> _Exercise_
Please write out word for word the opening lines of the material, including the line with "Select the green" as the last.
START Exercise material
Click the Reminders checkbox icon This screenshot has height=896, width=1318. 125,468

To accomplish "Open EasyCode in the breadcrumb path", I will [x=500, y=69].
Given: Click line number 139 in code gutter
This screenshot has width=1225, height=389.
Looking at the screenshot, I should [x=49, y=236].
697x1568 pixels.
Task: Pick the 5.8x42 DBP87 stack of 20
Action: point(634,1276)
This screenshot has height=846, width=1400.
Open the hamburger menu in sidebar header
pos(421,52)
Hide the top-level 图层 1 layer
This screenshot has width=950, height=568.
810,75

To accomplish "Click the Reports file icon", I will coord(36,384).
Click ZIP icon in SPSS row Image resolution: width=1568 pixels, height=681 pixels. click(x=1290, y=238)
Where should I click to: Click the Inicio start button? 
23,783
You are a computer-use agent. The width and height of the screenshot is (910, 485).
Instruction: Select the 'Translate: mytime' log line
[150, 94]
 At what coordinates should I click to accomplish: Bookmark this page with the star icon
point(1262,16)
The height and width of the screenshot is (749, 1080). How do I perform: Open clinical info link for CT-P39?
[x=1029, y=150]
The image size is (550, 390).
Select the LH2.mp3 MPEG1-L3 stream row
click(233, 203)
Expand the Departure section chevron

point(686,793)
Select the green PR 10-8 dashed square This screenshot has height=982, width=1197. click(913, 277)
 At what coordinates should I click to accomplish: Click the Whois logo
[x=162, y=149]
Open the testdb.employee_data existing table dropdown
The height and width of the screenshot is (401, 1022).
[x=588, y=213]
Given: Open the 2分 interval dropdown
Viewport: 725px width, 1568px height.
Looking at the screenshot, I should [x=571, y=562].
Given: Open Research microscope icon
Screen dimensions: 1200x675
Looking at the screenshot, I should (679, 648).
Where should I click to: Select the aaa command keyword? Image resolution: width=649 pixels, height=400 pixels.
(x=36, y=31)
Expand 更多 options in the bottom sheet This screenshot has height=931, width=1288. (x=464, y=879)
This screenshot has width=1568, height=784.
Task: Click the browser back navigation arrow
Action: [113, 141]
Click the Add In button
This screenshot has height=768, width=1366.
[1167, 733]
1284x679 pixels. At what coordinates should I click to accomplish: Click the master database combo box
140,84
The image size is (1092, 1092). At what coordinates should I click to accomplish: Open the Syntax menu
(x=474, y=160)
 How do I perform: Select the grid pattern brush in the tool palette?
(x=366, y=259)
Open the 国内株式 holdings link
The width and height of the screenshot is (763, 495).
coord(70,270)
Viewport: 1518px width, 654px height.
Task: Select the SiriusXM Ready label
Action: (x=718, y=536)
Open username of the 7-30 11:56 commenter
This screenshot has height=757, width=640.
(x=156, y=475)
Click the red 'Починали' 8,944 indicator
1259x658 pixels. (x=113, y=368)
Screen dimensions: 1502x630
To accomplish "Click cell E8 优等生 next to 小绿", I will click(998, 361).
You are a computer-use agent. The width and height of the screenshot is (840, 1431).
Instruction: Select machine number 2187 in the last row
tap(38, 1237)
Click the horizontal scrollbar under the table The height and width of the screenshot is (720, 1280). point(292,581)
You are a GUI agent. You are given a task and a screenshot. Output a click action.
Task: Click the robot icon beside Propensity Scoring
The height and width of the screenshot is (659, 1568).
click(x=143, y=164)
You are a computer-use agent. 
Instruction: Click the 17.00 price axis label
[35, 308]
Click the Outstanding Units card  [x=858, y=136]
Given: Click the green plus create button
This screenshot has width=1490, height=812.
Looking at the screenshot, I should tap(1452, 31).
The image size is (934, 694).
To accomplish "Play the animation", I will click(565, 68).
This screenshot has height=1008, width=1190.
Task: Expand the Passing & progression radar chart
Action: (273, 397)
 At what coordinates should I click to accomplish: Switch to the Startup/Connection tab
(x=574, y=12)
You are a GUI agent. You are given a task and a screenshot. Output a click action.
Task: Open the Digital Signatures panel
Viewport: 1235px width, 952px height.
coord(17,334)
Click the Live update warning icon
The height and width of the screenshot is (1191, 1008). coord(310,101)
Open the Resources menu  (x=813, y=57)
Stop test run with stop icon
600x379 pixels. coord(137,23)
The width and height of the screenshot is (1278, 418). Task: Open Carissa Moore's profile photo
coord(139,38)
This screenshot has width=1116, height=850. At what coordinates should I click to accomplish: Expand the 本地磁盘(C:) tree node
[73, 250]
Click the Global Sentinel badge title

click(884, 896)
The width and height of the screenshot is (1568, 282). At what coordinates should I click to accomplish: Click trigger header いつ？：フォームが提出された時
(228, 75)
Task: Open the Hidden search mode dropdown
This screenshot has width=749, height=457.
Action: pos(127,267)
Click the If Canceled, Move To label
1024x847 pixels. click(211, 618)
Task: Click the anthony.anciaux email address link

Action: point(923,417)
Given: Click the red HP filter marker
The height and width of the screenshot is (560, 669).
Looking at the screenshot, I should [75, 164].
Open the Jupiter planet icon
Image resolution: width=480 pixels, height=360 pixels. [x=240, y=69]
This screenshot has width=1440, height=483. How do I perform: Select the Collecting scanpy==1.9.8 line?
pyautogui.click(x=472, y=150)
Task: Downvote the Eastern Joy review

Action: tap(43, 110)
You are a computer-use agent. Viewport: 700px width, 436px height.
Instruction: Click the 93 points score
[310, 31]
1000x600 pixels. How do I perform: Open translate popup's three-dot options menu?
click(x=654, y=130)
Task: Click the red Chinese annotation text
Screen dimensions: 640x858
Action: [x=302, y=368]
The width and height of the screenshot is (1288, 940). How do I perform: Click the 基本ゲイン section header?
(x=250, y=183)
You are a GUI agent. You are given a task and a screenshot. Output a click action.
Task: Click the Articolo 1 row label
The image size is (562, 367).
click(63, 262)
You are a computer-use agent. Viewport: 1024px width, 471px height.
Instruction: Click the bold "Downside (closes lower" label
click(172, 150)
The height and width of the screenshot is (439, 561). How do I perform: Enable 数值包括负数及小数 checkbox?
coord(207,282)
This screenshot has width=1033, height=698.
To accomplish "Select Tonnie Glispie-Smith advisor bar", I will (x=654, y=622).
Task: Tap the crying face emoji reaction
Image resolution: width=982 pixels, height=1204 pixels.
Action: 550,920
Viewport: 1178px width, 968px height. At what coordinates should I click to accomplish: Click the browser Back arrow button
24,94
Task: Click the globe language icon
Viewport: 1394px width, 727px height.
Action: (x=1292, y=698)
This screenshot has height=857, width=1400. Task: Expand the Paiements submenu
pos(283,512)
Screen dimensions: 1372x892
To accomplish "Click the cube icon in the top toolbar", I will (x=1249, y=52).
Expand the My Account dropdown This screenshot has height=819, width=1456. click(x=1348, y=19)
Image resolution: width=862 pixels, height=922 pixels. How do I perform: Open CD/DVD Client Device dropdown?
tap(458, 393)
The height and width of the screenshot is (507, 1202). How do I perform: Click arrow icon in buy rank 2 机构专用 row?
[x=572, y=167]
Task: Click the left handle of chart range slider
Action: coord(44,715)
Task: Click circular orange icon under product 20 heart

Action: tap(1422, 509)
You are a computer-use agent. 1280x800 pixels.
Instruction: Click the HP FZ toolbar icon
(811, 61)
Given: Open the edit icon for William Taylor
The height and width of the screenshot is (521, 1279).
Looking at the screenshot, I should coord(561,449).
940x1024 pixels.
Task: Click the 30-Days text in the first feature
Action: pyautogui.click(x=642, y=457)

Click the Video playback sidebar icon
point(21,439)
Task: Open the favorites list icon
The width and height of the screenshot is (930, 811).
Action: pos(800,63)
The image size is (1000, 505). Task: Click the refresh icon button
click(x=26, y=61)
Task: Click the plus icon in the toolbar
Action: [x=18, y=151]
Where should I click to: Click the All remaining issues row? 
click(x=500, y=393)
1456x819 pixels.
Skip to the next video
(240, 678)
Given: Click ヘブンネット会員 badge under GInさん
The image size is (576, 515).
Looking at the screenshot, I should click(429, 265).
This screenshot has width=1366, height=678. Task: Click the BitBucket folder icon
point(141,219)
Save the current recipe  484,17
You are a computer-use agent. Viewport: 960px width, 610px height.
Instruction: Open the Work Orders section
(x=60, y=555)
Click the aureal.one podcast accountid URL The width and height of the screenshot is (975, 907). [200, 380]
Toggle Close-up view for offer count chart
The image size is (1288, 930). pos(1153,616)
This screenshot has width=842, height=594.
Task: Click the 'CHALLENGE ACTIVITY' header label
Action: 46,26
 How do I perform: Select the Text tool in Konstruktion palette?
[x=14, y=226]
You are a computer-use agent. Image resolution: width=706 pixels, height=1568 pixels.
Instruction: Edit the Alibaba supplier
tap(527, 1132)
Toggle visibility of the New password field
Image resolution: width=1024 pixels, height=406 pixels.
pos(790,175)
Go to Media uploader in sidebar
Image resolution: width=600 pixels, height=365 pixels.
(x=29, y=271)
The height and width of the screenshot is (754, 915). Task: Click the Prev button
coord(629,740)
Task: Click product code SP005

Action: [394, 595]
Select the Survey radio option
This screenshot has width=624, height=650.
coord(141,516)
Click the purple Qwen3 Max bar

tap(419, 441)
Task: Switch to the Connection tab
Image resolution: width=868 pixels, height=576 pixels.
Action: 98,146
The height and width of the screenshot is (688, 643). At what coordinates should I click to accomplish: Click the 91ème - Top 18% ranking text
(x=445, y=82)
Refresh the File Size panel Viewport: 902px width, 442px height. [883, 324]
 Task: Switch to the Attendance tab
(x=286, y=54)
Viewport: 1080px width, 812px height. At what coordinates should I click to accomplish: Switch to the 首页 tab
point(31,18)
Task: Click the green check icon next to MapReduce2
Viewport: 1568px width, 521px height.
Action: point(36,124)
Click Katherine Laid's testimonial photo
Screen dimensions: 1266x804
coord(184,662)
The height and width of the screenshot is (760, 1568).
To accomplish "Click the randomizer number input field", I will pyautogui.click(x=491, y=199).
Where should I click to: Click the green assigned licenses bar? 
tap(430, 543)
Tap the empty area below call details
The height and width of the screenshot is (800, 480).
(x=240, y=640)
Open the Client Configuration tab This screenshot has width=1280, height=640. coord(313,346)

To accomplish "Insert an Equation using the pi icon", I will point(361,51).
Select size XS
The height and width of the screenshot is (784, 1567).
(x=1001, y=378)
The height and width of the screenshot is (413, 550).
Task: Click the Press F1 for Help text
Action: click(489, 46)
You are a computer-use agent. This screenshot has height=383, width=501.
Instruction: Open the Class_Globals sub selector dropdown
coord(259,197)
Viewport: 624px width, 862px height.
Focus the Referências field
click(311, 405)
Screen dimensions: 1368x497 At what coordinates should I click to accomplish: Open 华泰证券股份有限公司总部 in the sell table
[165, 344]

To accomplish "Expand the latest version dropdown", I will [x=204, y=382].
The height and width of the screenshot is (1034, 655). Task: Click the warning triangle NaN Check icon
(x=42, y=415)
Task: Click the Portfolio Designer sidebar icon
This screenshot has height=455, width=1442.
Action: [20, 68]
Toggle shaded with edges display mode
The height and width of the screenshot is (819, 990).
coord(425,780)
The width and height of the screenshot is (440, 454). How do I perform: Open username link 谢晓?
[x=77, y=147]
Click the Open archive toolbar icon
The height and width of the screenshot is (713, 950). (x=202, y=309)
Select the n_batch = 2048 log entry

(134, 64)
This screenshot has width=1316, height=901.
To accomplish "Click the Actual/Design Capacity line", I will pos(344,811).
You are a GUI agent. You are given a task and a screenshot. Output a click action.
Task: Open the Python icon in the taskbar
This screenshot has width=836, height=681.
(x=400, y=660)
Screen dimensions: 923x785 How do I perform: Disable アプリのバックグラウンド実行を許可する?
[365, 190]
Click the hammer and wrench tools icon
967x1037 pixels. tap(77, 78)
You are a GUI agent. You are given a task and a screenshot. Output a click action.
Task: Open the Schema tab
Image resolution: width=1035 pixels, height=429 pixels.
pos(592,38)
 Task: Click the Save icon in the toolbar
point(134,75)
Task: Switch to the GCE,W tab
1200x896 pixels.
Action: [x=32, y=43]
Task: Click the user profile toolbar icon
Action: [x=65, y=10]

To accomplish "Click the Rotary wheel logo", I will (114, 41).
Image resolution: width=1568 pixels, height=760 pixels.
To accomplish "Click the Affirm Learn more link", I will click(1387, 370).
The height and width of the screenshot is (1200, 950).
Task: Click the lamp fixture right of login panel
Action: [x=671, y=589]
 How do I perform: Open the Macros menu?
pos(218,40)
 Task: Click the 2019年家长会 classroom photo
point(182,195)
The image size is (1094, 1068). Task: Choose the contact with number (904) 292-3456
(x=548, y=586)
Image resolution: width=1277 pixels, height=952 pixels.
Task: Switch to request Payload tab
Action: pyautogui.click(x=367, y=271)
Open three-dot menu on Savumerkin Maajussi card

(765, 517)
END Exercise material
> _Answer space_
Click the Reminders checkbox icon This screenshot has height=896, width=1318. 125,468

To accomplish "Open EasyCode in the breadcrumb path", I will [x=500, y=69].
Given: Click line number 139 in code gutter
This screenshot has width=1225, height=389.
Looking at the screenshot, I should [x=49, y=236].
697x1568 pixels.
Task: Pick the 5.8x42 DBP87 stack of 20
Action: point(634,1276)
This screenshot has height=846, width=1400.
Open the hamburger menu in sidebar header
pos(421,52)
Hide the top-level 图层 1 layer
This screenshot has width=950, height=568.
810,75

To accomplish "Click the Reports file icon", I will coord(36,384).
Click ZIP icon in SPSS row Image resolution: width=1568 pixels, height=681 pixels. click(x=1290, y=238)
Where should I click to: Click the Inicio start button? 
23,783
You are a computer-use agent. The width and height of the screenshot is (910, 485).
Instruction: Select the 'Translate: mytime' log line
[150, 94]
 At what coordinates should I click to accomplish: Bookmark this page with the star icon
point(1262,16)
The height and width of the screenshot is (749, 1080). How do I perform: Open clinical info link for CT-P39?
[x=1029, y=150]
The image size is (550, 390).
Select the LH2.mp3 MPEG1-L3 stream row
click(233, 203)
Expand the Departure section chevron

point(686,793)
Select the green PR 10-8 dashed square This screenshot has height=982, width=1197. click(913, 277)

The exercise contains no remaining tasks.